There are several Lord of the Rings games, but the one listed here is the co-operative game first published in 2000.
Players take on the role of the five hobbits (the fifth, Fatty, appears only fleetingly in the book itself) from JRR Tolkien’s fantasy epic, and attempt to survive the perilous journey to Mordor in order to destroy the dark lord’s magic ring.
And in Lord of the Rings players really do have to work together, potentially to the point of self-sacrifice, in order to achieve this aim. There is a master game board that show the character pieces and (a slightly kitten-esque) Sauron facing off against each other on a ‘corruption track’ that represents the moral strength of each character. And there are two more double-sided boards that represent four legs of the journey – each one throws up challenges that the hobbits must overcome – either by themselves, or by calling on members of the Fellowship (and other characters form the book) to help them.
The game play is deceptively simple. On your turn you simply turn over an event tile and either play, or pick up, Hobbit cards. An event tile will often move you along one of several “tracks” (representing elements of the journey: walking, fighting, hiding and fellowship) on the game board that help expedite the quest, but it may also inflict damage: either claiming cards from your hand or moving characters and Sauron towards each other on the corruption track.
The players play cards from their hands to move themselves along the tracks, picking up shields and life tokens as they go. Getting to the end of the main track on the board resolves that episode, representing their geographical progress, and they move on to the next one. But don’t ignore the other tracks as players have to balance the need of getting through the particular part of their journey with collecting the life tokens they each need from each scenario – a heart, a ring, and a sun. They can help themselves by judicious card-play; and the ring-bearer can pull a fast one by slipping the ring on once per round and sneaking up a track without being ‘seen’ by various enemies. Additionally, each hobbit has a particular strength that players can call on, and collected shields can be traded in to call on help from the wizard Gandalf – but only a certain number of times in the game.

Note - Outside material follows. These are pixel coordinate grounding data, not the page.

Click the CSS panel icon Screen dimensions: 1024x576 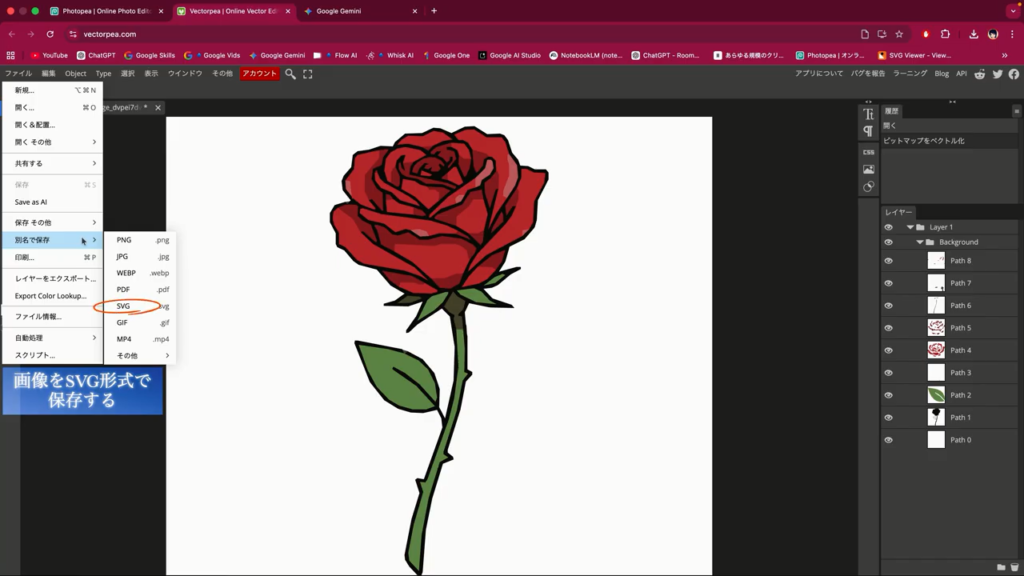pos(868,152)
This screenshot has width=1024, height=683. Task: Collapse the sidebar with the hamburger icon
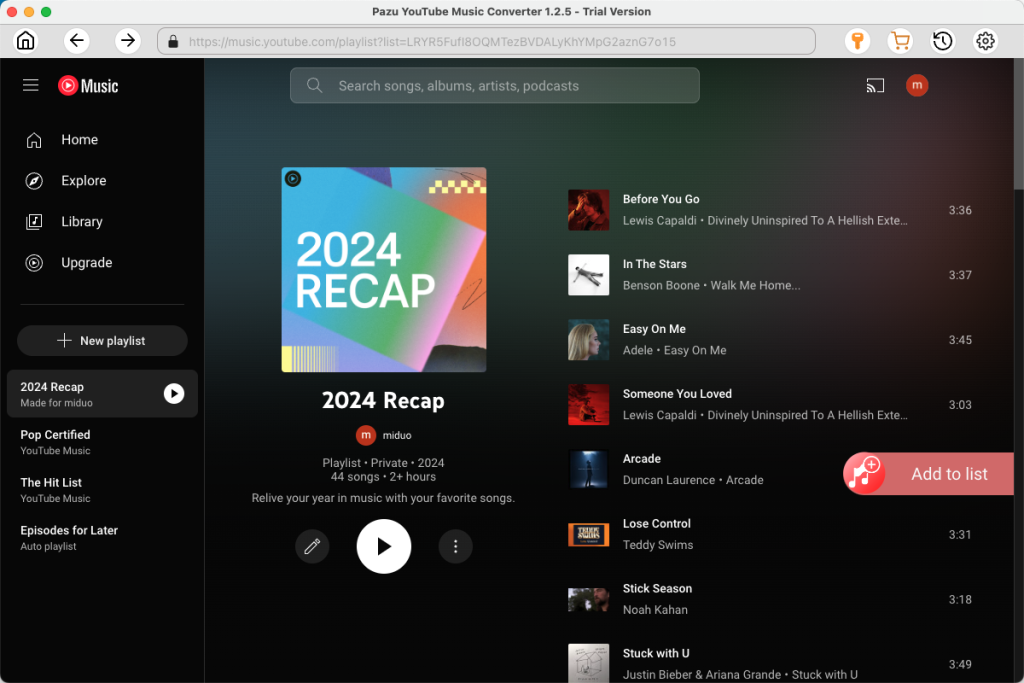pos(30,85)
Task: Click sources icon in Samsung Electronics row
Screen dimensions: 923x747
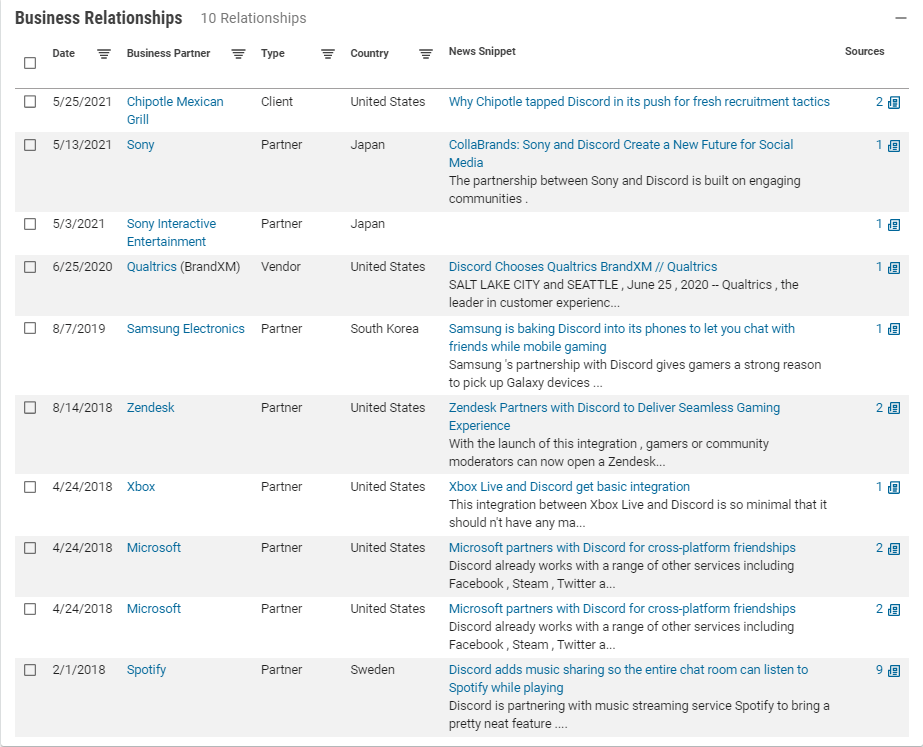Action: click(x=894, y=329)
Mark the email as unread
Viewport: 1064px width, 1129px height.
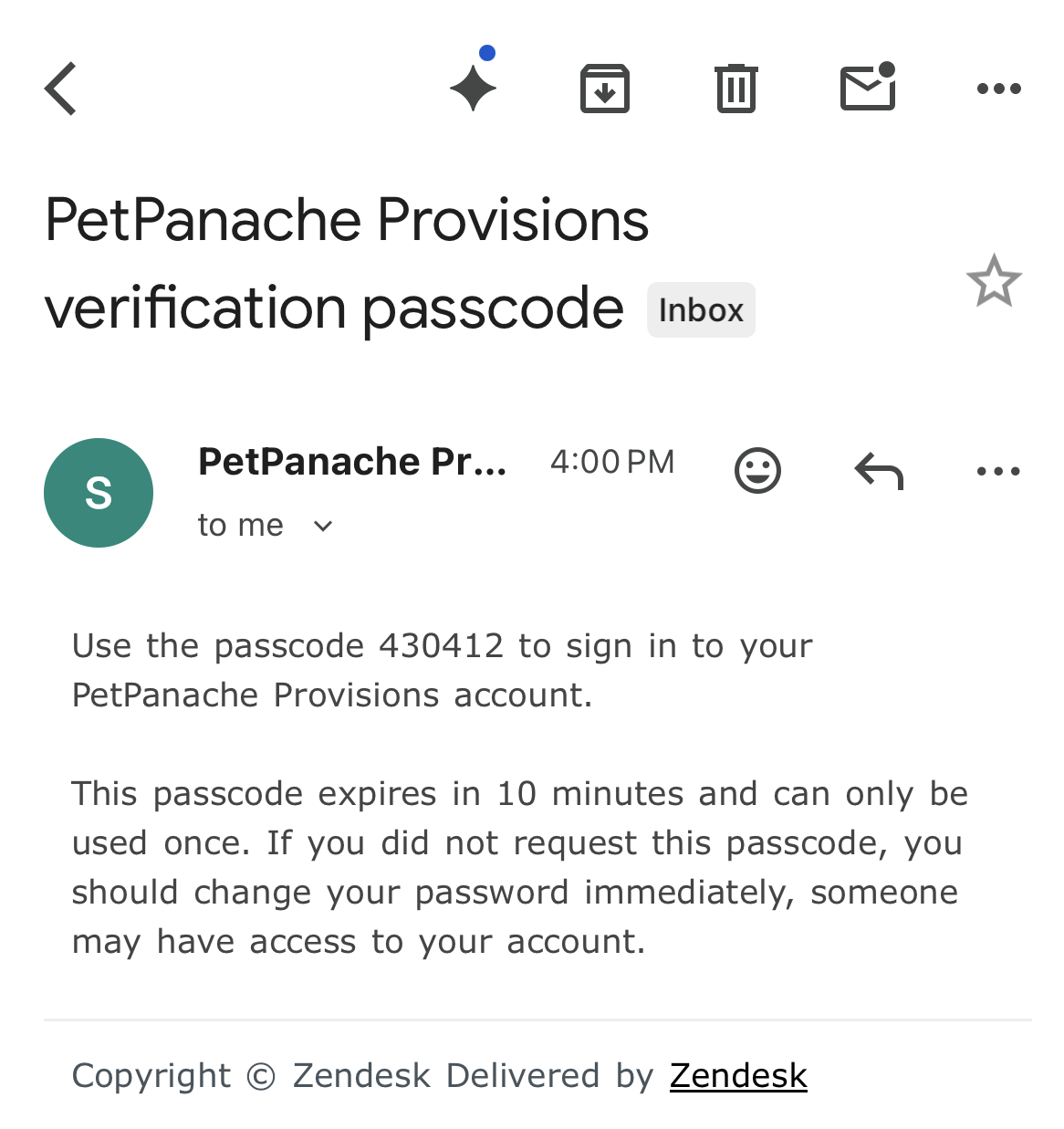pos(868,88)
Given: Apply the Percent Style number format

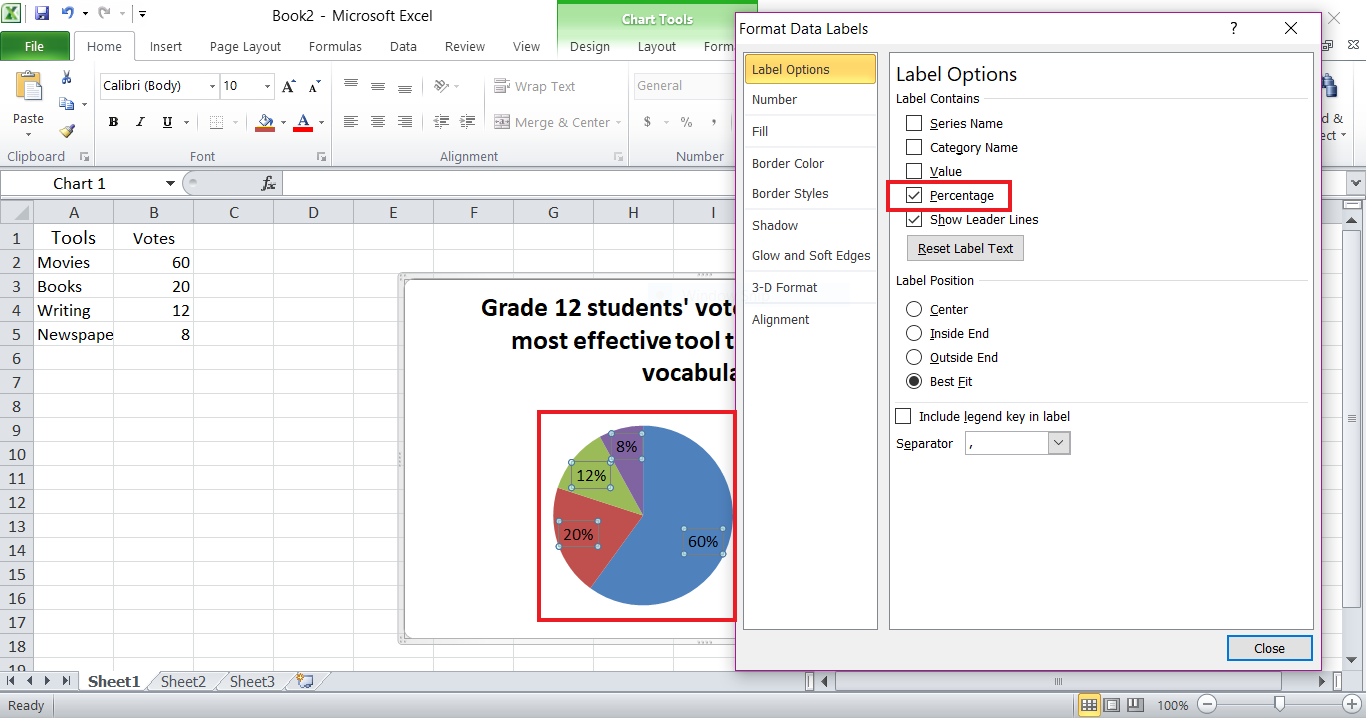Looking at the screenshot, I should coord(686,121).
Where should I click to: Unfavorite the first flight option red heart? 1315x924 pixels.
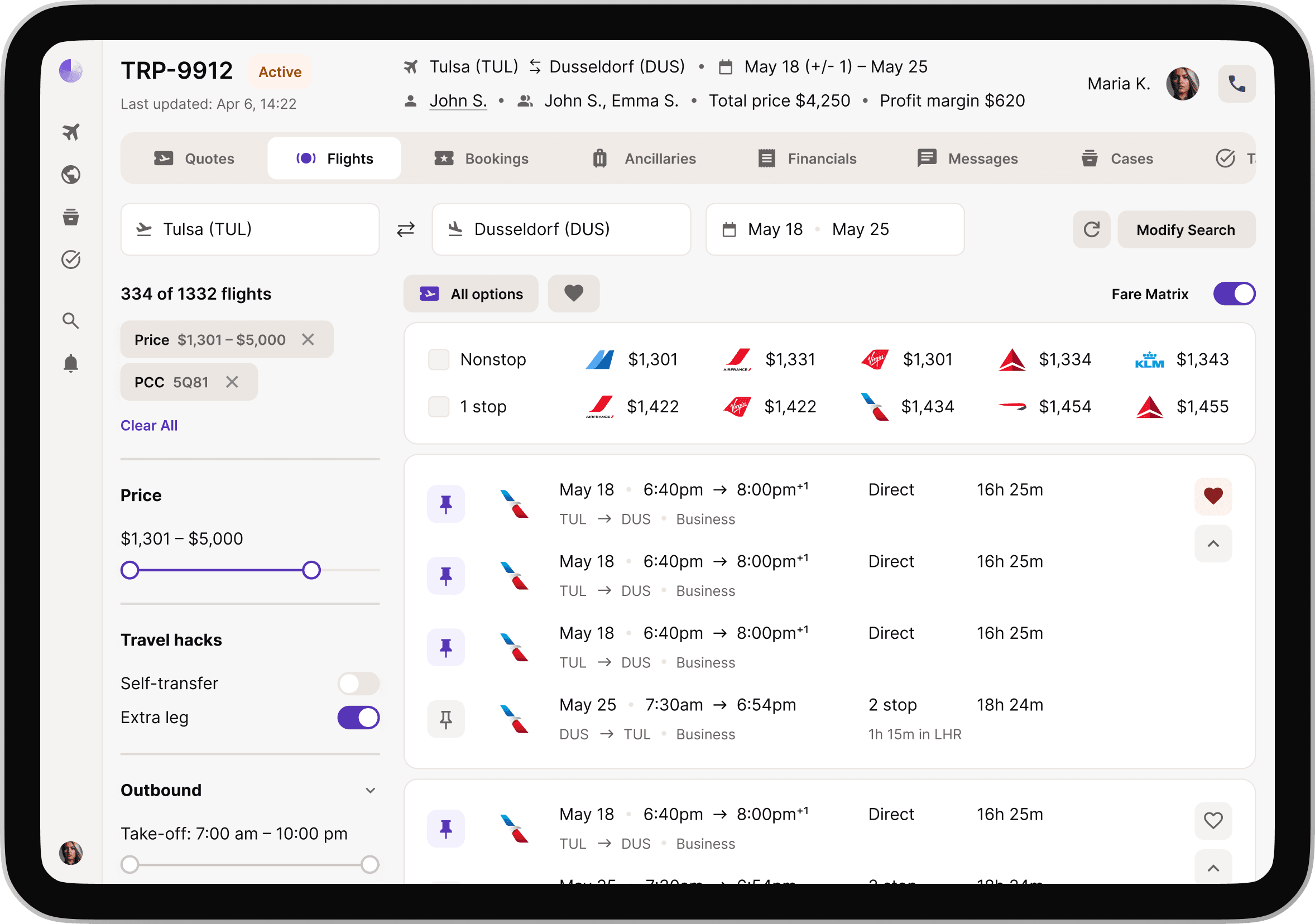click(x=1213, y=496)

If the players make it to Mount Doom and successfully hurl the ring into the fire, they win. However if the ring-bearer ever reaches the same spot as Sauron on the corruption track, or Sauron reaches the final ‘event’ spot on the Mordor game board, they have failed.
It is possible to decide on a game ‘winner’ by counting up how many shields each player has at the end of the game, but for families it’s certainly an option to ignore this and focus on the teamwork.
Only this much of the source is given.